Nous nous permettons un petit commentaire, simplement pour soutenir l’argument développé dans le rapport Kalomoh. Il nous semble, en effet, extrêmement difficile d’enquêter sur des massacres sans pouvoir les qualifier comme étant, par exemple, un crime de guerre si telle est la qualification requise. Si, par exemple, la future CVR menait des enquêtes sur le massacre de réfugiés Banyamulenge à Gatumba (août 2004) et que, pendant ses travaux, des informations lui étaient remises qui étaient de nature à démontrer qu’il s’agissait bien d’un crime contre l’humanité, que devrait faire la CVR? Se verrait-elle obligée de continuer ses enquêtes mais de qualifier le massacre autrement que par le nom qui lui convient? Ou se verrait-elle obligée de mettre terme à ses enquêtes sur ce massacre, juste au moment où la vérité est sur le point d’être dévoilée? Cela nous semble peu envisageable et, notamment pour les rescapés de ce massacre, difficilement acceptable.

5.4. Pendant les négociations entre le Gouvernement du Burundi et les Nations Unies, menées conformément à la Résolution 1606 du Conseil de Sécurité, deux mémorandums de la Délégation gouvernementale se sont prononcés sur la question de la qualification des faits par la CVR. Le Mémorandum de la Délégation burundaise chargée de négocier avec les Nations Unies la mise en place d’une Commission de la Vérité et la Réconciliation et d’un Tribunal Spécial au Burundi du 1er février 2006 prévoit, concernant les missions de la CVR – composé de quatre étrangers et de trois burundais (para. 7)[7] - qu’elle aura pour mission d’«(a) enquêter, établir les faits, et qualifier les crimes et délits liés aux différentes crises qu’a connues le Burundi depuis son accession à l‘Indépendance jusqu’à la date de la mise en place de la Commission; (b) identifier les présumés coupables et les victimes des actes qualifiés de génocide, des crimes contre l’humanité et des crimes de guerre ainsi que des autres actes de violences graves» (para. 5). Cette disposition est maintenue dans le Mémorandum du 26 mars 2006 (para. 27).

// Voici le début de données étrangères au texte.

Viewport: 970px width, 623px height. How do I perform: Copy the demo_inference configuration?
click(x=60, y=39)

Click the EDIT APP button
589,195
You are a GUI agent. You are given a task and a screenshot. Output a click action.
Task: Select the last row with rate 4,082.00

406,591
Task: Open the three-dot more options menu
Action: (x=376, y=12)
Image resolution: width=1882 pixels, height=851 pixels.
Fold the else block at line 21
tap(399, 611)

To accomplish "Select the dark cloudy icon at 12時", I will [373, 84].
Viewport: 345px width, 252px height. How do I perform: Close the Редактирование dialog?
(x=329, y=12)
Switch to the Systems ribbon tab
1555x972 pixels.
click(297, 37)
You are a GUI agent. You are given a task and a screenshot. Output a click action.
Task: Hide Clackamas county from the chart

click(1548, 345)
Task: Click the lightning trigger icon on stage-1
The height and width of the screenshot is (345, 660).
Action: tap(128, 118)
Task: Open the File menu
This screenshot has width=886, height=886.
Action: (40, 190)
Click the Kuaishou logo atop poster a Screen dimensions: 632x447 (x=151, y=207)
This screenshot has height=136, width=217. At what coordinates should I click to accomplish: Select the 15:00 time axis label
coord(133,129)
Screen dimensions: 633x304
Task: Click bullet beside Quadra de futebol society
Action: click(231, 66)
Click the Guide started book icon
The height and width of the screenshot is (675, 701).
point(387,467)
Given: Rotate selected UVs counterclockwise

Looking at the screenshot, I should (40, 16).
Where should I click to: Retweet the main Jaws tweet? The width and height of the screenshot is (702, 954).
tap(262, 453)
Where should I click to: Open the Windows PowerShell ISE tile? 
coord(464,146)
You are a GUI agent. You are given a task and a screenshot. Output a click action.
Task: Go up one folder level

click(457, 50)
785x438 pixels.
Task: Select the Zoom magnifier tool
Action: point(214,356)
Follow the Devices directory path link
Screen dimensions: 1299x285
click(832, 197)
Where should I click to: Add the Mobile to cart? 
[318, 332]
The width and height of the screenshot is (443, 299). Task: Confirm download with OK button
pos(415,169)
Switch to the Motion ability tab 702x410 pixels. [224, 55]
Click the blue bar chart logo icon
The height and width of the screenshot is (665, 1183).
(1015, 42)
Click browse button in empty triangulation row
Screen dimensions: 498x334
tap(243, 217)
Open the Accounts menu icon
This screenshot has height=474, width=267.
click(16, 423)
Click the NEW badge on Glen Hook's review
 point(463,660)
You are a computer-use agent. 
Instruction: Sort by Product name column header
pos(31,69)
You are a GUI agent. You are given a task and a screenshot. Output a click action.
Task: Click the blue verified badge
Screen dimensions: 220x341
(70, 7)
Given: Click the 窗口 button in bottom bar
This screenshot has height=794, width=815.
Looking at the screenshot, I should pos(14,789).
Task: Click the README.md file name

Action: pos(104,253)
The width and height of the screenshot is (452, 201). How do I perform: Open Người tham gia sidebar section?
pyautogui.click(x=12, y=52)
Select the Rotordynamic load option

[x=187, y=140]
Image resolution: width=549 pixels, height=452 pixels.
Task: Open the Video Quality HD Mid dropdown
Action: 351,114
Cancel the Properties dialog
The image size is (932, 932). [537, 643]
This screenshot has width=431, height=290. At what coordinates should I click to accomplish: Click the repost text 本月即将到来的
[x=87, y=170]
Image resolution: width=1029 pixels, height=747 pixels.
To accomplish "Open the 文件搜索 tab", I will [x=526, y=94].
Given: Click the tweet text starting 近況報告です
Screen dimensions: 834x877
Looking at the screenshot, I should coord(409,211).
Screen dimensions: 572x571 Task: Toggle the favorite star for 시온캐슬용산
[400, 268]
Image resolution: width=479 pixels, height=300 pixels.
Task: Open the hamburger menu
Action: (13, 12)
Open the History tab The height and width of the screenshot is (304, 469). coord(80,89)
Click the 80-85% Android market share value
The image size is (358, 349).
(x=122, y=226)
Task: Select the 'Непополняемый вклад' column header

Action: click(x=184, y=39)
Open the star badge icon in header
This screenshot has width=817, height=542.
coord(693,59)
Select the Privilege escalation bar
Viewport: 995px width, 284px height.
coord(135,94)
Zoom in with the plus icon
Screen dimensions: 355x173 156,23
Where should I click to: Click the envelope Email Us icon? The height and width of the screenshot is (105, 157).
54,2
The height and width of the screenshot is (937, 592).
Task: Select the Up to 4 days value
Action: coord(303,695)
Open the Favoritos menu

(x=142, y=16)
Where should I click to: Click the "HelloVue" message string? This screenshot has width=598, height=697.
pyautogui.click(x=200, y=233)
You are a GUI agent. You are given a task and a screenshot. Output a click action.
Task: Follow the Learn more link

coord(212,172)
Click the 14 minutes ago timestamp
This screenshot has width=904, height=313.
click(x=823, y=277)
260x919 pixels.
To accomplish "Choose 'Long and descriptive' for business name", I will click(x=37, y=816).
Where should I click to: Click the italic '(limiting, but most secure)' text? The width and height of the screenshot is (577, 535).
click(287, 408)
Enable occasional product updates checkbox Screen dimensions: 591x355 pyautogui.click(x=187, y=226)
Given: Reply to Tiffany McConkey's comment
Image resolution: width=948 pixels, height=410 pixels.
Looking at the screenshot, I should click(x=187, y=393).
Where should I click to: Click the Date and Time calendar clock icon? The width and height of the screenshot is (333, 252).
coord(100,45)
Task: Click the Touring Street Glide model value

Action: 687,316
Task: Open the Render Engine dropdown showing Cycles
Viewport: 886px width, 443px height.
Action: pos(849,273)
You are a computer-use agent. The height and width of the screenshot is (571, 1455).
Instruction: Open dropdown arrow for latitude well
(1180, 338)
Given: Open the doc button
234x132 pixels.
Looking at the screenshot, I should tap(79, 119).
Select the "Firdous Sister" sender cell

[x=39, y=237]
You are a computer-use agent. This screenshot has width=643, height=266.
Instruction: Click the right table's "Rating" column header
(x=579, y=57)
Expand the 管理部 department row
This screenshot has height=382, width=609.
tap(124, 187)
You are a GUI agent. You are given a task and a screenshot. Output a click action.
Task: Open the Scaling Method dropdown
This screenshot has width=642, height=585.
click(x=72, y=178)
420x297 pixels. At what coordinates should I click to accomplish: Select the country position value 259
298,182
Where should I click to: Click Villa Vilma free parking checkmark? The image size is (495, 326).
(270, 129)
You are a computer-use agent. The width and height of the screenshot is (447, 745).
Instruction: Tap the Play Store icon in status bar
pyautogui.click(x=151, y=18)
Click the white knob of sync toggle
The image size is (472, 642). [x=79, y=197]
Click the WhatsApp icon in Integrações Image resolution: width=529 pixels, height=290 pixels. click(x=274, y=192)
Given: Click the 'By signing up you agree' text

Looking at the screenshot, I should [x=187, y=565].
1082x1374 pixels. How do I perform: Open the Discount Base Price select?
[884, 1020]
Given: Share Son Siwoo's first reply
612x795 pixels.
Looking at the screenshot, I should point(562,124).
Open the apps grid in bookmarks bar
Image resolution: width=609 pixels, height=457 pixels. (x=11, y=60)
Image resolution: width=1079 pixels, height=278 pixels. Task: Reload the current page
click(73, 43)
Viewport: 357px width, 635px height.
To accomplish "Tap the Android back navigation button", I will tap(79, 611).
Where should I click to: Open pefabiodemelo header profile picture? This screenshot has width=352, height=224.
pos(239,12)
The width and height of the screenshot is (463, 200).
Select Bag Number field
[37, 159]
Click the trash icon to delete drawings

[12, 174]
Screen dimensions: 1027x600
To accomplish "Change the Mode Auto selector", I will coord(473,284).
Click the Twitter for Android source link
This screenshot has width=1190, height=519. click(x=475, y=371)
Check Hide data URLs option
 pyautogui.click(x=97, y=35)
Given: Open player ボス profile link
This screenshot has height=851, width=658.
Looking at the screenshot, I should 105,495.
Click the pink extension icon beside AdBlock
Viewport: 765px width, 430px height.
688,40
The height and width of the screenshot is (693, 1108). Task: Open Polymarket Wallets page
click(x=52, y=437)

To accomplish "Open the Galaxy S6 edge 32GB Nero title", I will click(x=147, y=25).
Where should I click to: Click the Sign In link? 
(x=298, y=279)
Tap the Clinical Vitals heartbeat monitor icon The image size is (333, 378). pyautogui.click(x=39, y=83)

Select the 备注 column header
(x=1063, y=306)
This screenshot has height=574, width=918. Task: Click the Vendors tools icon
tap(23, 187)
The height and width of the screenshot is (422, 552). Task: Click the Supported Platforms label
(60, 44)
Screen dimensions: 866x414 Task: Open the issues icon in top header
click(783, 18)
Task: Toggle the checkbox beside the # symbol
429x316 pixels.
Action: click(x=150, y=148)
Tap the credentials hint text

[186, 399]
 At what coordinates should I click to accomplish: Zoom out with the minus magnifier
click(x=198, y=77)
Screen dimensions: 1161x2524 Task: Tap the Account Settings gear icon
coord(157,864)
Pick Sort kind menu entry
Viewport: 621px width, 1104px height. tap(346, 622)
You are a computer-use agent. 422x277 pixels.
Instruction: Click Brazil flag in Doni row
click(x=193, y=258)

En résumé, par rapport à la question de la qualification, la position de la délégation gouvernementale semble donc s’accorder avec la proposition contenue dans le rapport Kalomoh.

5.5. Les négociations entre le Gouvernement du Burundi et les Nations Unies n’ont pas abouti à un accord, sauf en ce qui concerne l’organisation de consultations nationales. La question de la qualification ne semble donc pas avoir été tranchée en définitive.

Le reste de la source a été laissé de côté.